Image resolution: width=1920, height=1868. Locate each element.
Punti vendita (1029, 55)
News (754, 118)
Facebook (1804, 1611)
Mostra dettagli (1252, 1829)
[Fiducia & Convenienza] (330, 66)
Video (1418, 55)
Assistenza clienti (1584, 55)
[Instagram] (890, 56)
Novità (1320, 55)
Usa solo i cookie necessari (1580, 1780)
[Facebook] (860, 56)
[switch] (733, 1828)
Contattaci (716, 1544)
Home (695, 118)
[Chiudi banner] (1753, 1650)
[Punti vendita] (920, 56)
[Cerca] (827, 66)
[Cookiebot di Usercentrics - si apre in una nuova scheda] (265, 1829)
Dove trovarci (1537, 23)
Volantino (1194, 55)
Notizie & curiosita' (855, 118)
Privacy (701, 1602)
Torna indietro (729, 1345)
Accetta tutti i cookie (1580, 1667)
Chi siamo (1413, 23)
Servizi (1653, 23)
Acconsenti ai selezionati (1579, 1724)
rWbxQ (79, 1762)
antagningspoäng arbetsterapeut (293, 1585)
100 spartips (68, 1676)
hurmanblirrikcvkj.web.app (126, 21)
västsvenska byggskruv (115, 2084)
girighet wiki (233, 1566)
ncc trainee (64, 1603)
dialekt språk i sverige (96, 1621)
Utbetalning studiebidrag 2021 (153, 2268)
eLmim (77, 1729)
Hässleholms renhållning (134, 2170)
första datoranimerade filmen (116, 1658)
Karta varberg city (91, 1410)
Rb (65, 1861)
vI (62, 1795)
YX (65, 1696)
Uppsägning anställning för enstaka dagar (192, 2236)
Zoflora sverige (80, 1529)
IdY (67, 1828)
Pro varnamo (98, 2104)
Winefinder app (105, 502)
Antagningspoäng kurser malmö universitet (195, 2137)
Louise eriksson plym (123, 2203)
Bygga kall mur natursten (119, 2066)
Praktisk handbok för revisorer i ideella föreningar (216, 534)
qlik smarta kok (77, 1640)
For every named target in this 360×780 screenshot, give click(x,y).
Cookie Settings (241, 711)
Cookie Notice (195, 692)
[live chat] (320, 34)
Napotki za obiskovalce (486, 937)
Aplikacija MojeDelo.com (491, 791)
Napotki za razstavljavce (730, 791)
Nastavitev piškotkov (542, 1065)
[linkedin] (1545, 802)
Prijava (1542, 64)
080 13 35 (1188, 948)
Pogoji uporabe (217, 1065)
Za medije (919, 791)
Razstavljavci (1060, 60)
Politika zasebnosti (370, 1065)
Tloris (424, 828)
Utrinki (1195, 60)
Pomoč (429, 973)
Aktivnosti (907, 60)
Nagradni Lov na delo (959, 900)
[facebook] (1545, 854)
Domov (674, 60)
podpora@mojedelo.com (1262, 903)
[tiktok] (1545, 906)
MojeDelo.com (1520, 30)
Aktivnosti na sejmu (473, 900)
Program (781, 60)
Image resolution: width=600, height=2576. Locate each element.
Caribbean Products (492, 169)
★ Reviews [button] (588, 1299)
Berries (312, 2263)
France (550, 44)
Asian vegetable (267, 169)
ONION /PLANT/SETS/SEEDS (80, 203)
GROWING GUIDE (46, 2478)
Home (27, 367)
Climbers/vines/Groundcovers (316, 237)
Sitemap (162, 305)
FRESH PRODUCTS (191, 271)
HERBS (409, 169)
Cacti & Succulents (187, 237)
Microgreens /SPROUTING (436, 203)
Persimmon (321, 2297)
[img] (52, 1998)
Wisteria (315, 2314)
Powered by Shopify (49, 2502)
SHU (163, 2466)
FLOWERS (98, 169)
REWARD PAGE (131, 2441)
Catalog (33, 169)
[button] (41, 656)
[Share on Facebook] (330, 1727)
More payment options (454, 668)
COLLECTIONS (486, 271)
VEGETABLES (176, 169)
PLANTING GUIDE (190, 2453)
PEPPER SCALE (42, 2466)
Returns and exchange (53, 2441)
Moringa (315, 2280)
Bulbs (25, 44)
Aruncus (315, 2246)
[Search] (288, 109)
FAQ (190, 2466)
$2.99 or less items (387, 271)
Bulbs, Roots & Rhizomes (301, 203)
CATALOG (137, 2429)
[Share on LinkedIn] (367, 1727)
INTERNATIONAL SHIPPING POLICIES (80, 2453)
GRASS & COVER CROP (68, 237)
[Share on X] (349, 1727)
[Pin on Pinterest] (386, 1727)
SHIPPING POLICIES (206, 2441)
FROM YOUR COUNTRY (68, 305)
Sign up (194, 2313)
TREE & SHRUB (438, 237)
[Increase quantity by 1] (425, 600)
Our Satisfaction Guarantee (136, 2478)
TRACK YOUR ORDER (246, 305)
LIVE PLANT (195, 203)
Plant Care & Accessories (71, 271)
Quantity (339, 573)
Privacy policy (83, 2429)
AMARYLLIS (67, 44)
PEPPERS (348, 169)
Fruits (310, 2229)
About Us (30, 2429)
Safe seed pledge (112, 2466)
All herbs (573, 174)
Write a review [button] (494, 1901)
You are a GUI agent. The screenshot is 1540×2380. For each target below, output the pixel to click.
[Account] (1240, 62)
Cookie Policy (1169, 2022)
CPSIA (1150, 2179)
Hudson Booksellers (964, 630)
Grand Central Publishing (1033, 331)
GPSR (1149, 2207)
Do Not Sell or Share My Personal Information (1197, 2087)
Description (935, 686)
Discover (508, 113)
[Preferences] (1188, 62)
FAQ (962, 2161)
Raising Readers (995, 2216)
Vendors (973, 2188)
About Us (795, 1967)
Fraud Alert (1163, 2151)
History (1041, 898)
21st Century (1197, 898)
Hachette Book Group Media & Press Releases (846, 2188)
------------
Task requirements: Copy out each line of the listing where the string "POLICIES" appears.

Answer:
INTERNATIONAL SHIPPING POLICIES (80, 2453)
SHIPPING POLICIES (206, 2441)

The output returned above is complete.